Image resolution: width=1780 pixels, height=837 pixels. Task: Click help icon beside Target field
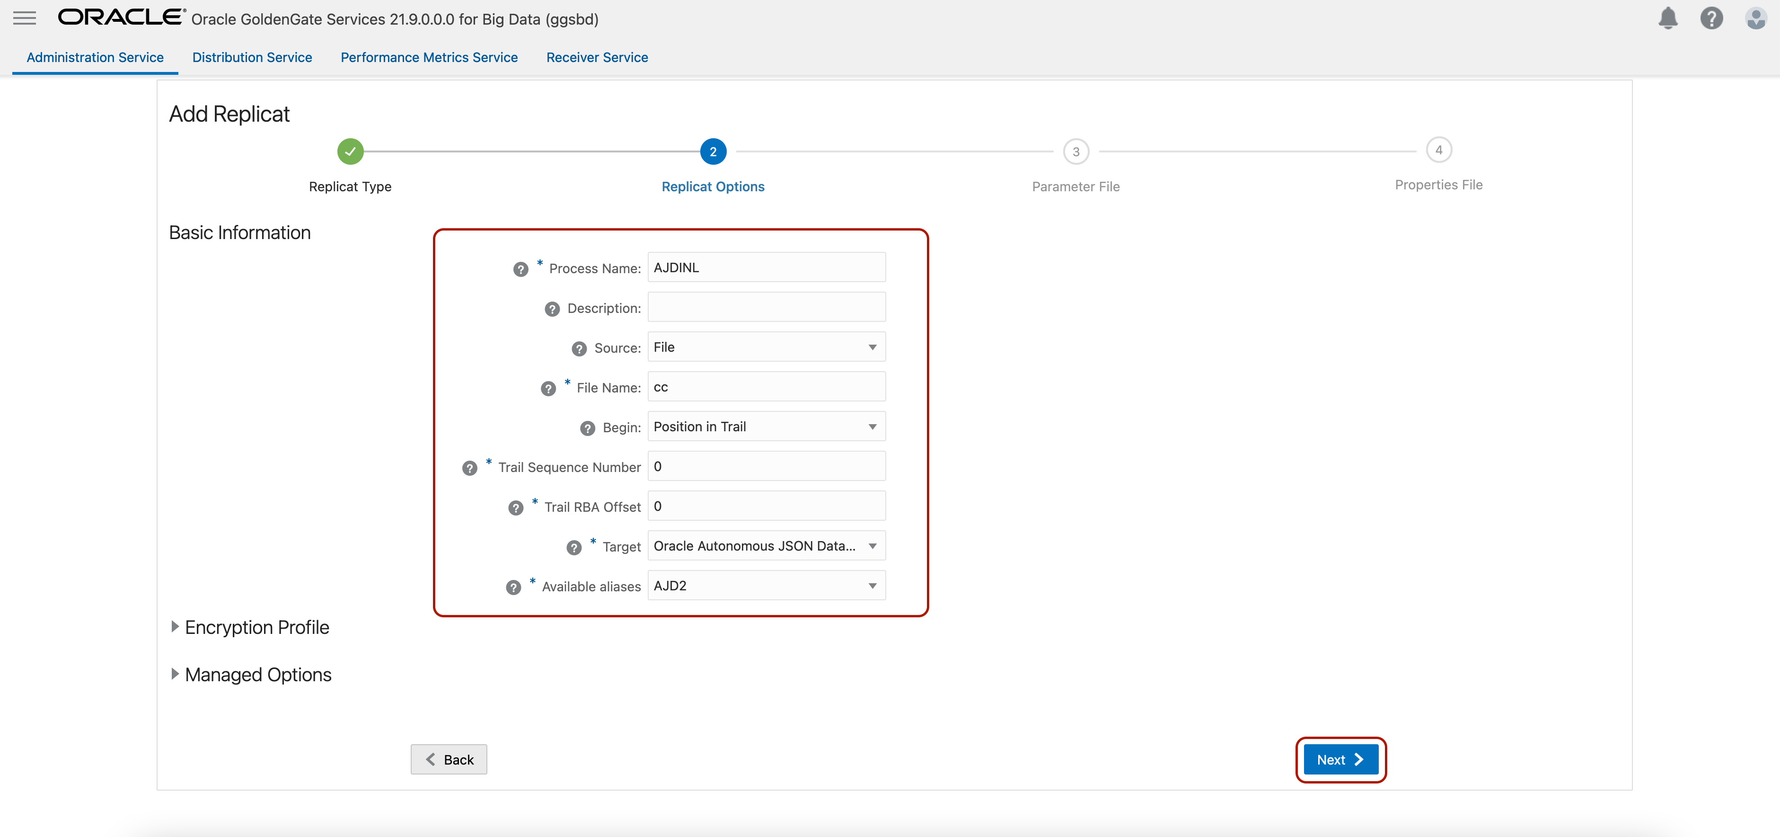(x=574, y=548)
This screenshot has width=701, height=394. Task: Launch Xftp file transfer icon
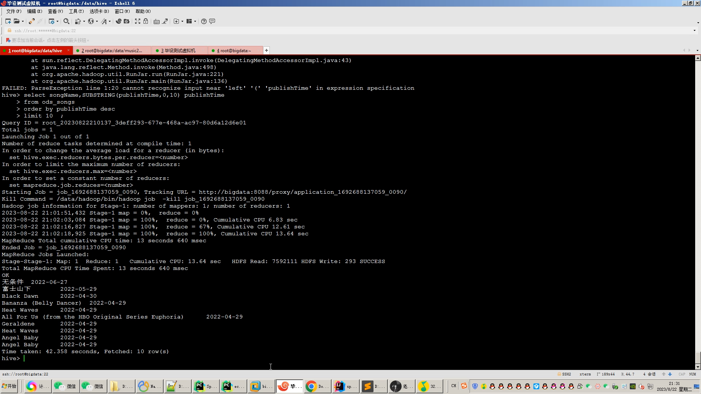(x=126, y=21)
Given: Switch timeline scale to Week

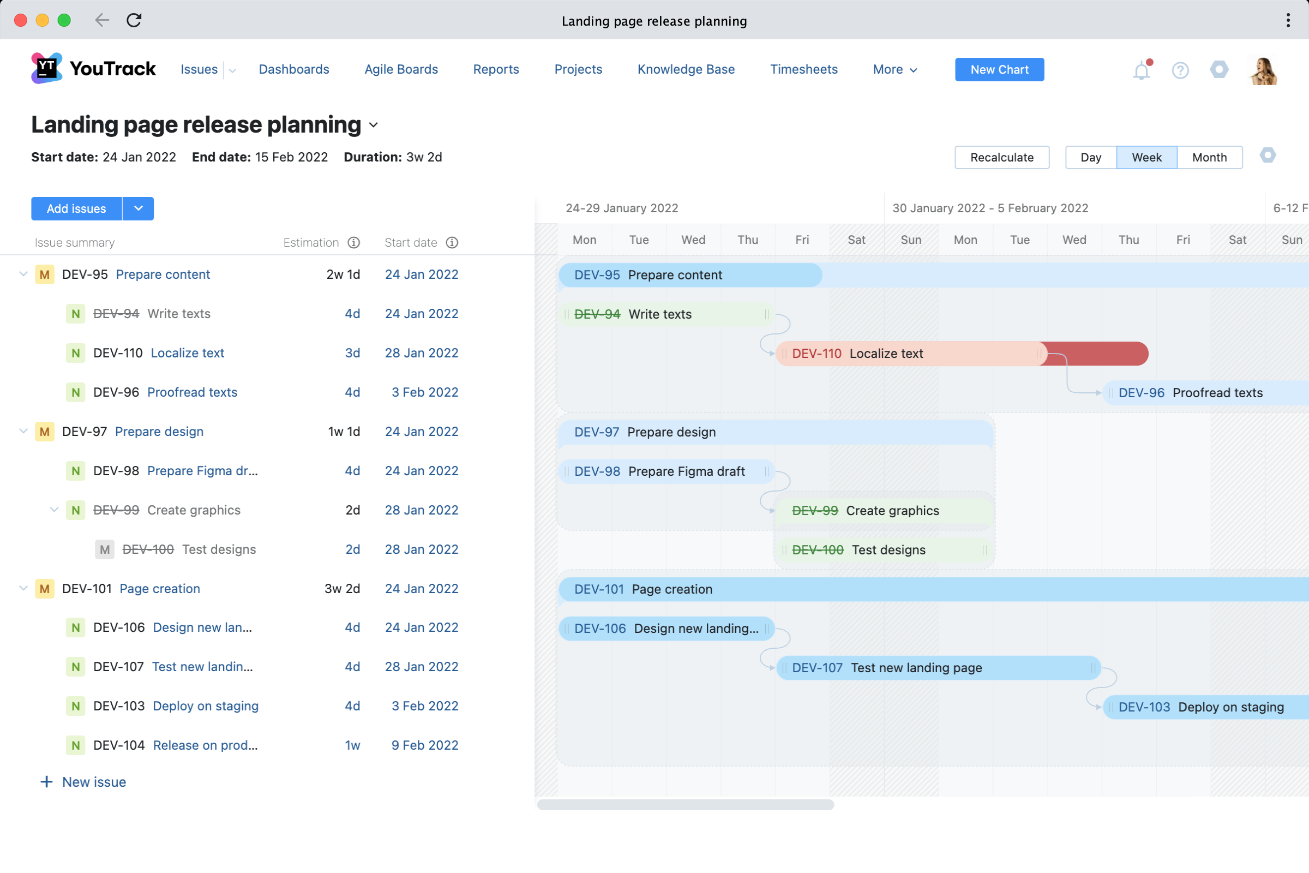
☆ ☆ ☆
Assignment: Set down every record once more, word for word, without pictures.

Solved problem:
Image resolution: width=1780 pixels, height=837 pixels. Task: Click help icon beside Target field
(x=574, y=548)
This screenshot has width=701, height=394. Task: Launch Xftp file transfer icon
(x=126, y=21)
Given: Switch timeline scale to Week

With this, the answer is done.